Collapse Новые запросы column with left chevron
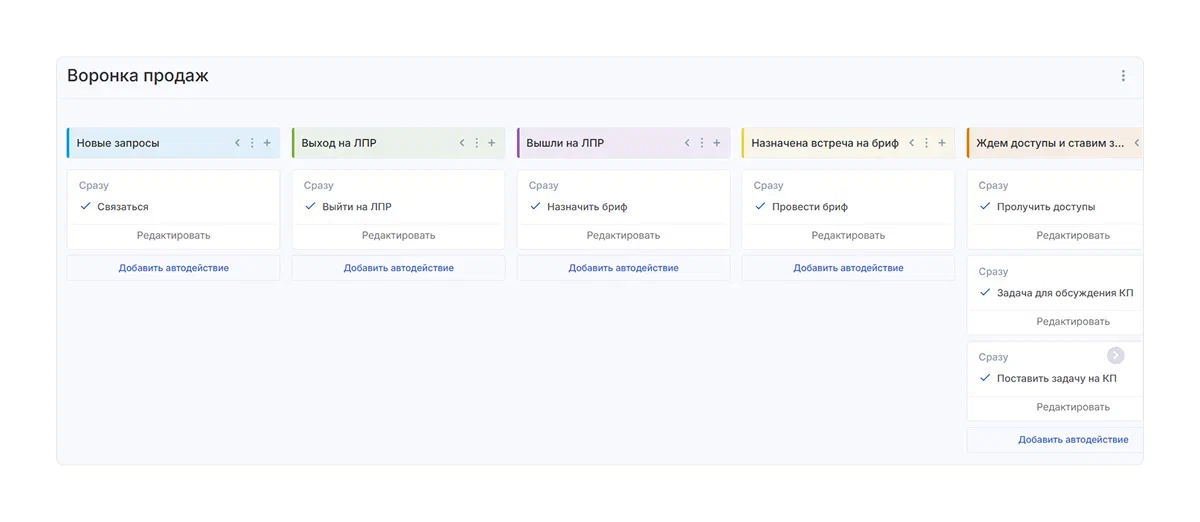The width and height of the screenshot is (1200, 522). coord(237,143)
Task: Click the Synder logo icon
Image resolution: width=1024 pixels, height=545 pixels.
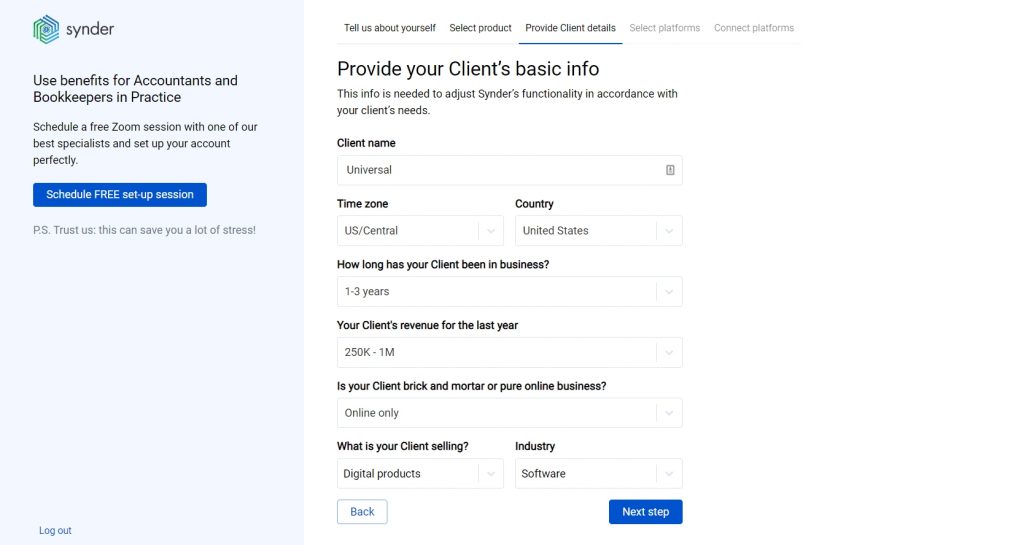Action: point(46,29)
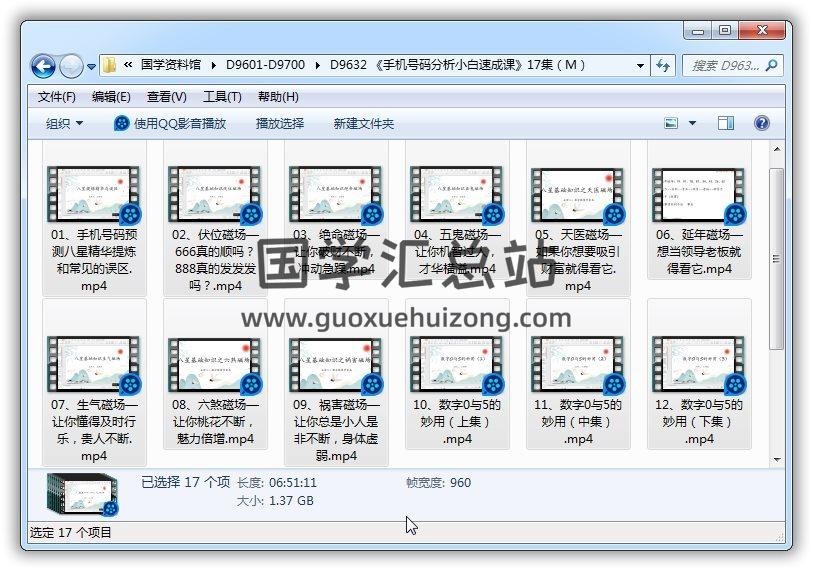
========================================
**Try it**
Repeat the listing verbatim. Skip the pictures.

**Solution for this problem**
Collapse Новые запросы column with left chevron
The width and height of the screenshot is (1200, 522). coord(237,143)
Task: Click the Synder logo icon
Image resolution: width=1024 pixels, height=545 pixels.
Action: point(46,29)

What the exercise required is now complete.